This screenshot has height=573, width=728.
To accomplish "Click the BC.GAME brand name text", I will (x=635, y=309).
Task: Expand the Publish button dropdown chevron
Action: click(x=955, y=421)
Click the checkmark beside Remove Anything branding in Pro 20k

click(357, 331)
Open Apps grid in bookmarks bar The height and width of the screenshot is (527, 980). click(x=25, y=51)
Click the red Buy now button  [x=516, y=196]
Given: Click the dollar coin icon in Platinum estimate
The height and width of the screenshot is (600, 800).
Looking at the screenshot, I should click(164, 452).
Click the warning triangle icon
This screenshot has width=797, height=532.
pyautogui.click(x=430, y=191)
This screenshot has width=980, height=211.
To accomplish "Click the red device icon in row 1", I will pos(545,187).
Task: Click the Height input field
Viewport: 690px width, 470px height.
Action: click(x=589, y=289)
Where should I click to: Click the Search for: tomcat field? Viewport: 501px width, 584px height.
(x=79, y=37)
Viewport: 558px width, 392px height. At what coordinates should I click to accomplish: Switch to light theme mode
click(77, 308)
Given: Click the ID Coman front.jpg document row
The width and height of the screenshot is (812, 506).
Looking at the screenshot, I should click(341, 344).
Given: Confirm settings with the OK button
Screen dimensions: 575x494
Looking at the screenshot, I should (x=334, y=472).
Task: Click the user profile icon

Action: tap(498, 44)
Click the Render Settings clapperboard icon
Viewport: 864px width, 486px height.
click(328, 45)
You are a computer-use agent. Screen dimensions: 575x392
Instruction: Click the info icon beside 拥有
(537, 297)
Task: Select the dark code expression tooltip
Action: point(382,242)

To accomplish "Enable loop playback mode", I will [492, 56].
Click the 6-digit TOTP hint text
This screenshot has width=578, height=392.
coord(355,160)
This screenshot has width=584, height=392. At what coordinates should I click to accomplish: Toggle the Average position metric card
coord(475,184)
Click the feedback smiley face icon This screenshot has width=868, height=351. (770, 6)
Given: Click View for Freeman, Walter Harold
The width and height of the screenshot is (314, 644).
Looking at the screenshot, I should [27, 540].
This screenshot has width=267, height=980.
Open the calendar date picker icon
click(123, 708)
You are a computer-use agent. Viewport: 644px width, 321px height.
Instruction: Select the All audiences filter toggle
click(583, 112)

================

To do: Go to the line holding "This screenshot has width=584, height=392." in the entries above and return it, along with every line after it, exactly as written.

Answer area:
This screenshot has width=584, height=392. At what coordinates should I click to accomplish: Toggle the Average position metric card
coord(475,184)
Click the feedback smiley face icon This screenshot has width=868, height=351. (770, 6)
Given: Click View for Freeman, Walter Harold
The width and height of the screenshot is (314, 644).
Looking at the screenshot, I should [27, 540].
This screenshot has width=267, height=980.
Open the calendar date picker icon
click(123, 708)
You are a computer-use agent. Viewport: 644px width, 321px height.
Instruction: Select the All audiences filter toggle
click(583, 112)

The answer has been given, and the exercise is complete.